DUBLIN – Tolerogenixx GmbH is on track to move its cell-based immune tolerance induction therapy for kidney transplant recipients into a 200-patient phase IIb trial, following the publication of promising data from a phase Ib trial in 10 patients, in which all participants had a successful transplant at one-year follow-up, including those in a high-dose group on a reduced immunosuppression regimen.

The open-label study, published in the May 1, 2020, issue of the Journal of Clinical Investigation (JCI), evaluated the safety of treating patients, in advance of their transplant surgery, with donor-derived modified immune cells (MICs), comprising peripheral blood mononuclear cells (PBMCs) exposed to the alkylating agent mitomycin C. That has the effect of preventing their expansion following transfusion, while, at the same time, inducing an immature dendritic-cell-like phenotype, which appeared to mediate donor-specific immune suppression.

“What we see especially is down-regulation of co-stimulatory molecules,” Tolerogenixx’s chief scientific officer and co-founder, Christian Morath, told BioWorld. Previous studies have demonstrated that MIC expression of CD80, CD83 and CD86 is reduced, which impairs their ability to activate a recipient T-cell response.

Christian Morath, CSO, Tolerogenixx

At the same time, the therapy stimulated the expansion of a host “transitional” regulatory B-cell (Breg) population, which strengthened the immunosuppressive phenotype by producing two anti-inflammatory cytokines, interleukin-10 (IL-10) and transforming growth factor-beta (TGF-beta). The Breg cells are characterized by the presence of CD19, high levels of CD24 and high levels of CD38. “This Breg story only emerged in the patients,” Morath said. “This was totally new to us.” Given the low numbers of patients involved, the study did not include a control arm, although comparisons with untreated matched controls and with historical controls suggest that the MICs boosted the Breg populations by 19-fold to 68-fold.

Those effects appeared to translate into clinical outcomes – although the present observations are necessarily tentative, given the low numbers of patients involved. The subjects were randomized to one of three groups: A, who received 1.5x106 MICs per kilogram of bodyweight (MICs/kg) two days before transplant (d-2) (n=3); B, who received 1.5 x 108 MICs/kg at d-2 (n=3); and C, who received 1.5 x 108 MICs/kg at d-7 (n=4).

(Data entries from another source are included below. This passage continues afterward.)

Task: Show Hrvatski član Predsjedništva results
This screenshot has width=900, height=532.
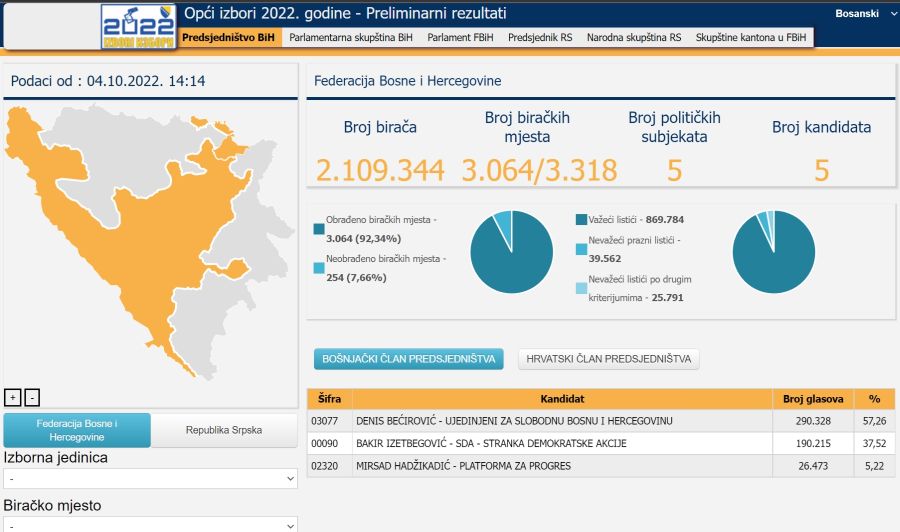Action: click(x=608, y=360)
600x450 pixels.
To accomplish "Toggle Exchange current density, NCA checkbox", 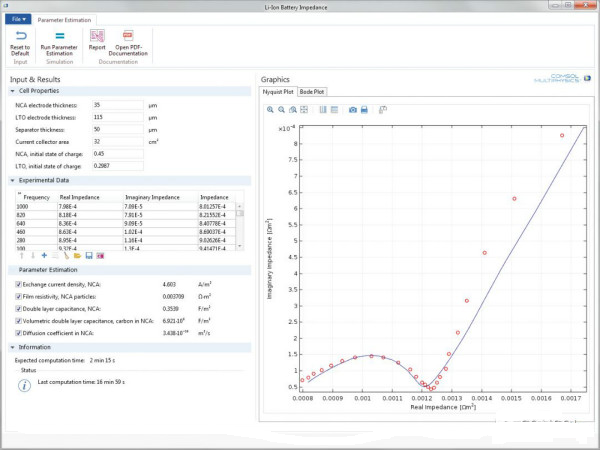I will [x=18, y=284].
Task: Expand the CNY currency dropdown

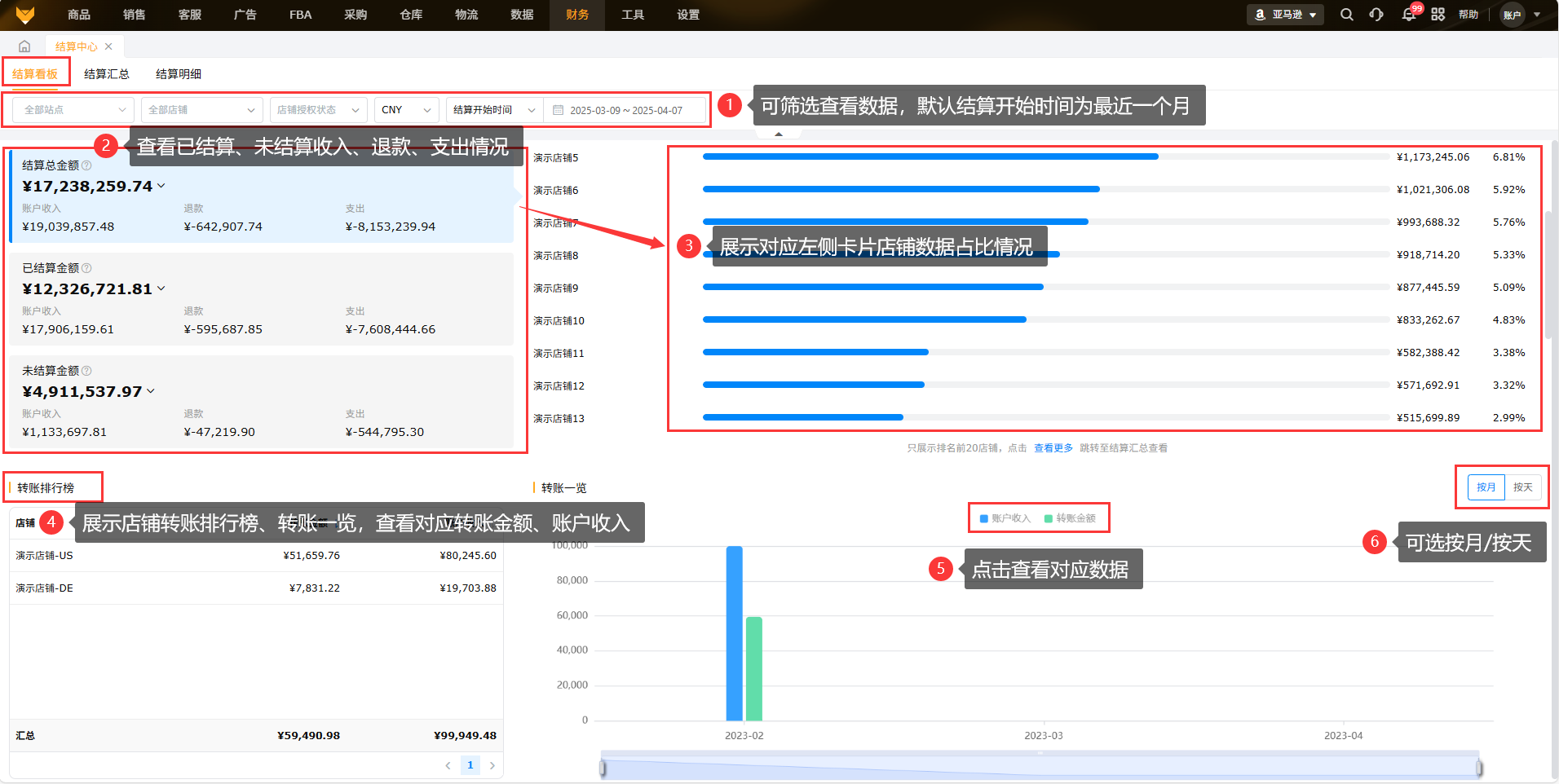Action: click(406, 110)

Thirty days after treatment, none of the 10 experienced an acute rejection episode or developed neutralizing antibodies directed at donor human leukocyte antigens (HLAs). Donor chimerism – or the replacement of some or all of the recipients’ lymphocyte population with donor-derived lymphocytes – did not occur; nor did any opportunistic infections. All had stable kidney function at day 30. The primary endpoint was the frequency of adverse events (AEs) at day 30. In all, the study investigators logged 69 AEs, including three serious AEs. They were deemed to be unlikely to be related to (n=1) or to be unrelated to (n=68) the therapy.

After day 30, those in group C, who were considered to have received the most strongly tolerogenic MIC dose, were put on a milder post-transplant course of immunosuppressive drugs, and they stopped receiving corticosteroids. Nevertheless, they were able to mount an immune response to third party cells at day 360, while they still failed to mount a T-cell response to donor cells.

Sam Kant and Dan Brennan, both of Johns Hopkins University, in Baltimore, noted in an accompanying commentary that the study “demonstrates the safety of MIC infusion and provides supportive mechanistic data for induction of donor-specific hyporesponsiveness that challenge the concept that chimerism is needed for tolerance.”

Next step: Series A round

Tolerogenixx, of Heidelberg, Germany, was formed in 2016 to take forward the MIC, which has been under investigation at the University of Heidelberg for some years. The company has raised more than €6 million (US$6.5 million) in equity and grant funding and is currently looking to raise €20 million in a series A round to support the next phase of the therapy’s development.

Matthias Schaier, CEO Tolerogenixx

Although its own clinical development activities have not been affected by the COVID-19 pandemic, the funding environment in Europe has been, CEO and co-founder Matthias Schaier told BioWorld. “Some investors are not so enthusiastic about new projects because they have problems with their older projects,” he said. In addition, several investor conferences have been canceled, which also slows down the pace of dealmaking.

The company aims to secure financing before embarking on the phase IIb study, which it hopes to start late this year or early next. It has already lined up 10 transplant centers in Germany, and several more will follow. It is also recruiting trial sites in Austria and the Netherlands. The U.S. could also become part of its plans, if it takes on U.S. investment. The company also plans to apply the same treatment concept to an autologous cell therapy for systemic lupus erythematosus.

Christian Morath was first author on the JCI paper, which was titled “Phase I trial of donor-derived modified immune cell infusion in kidney transplantation.”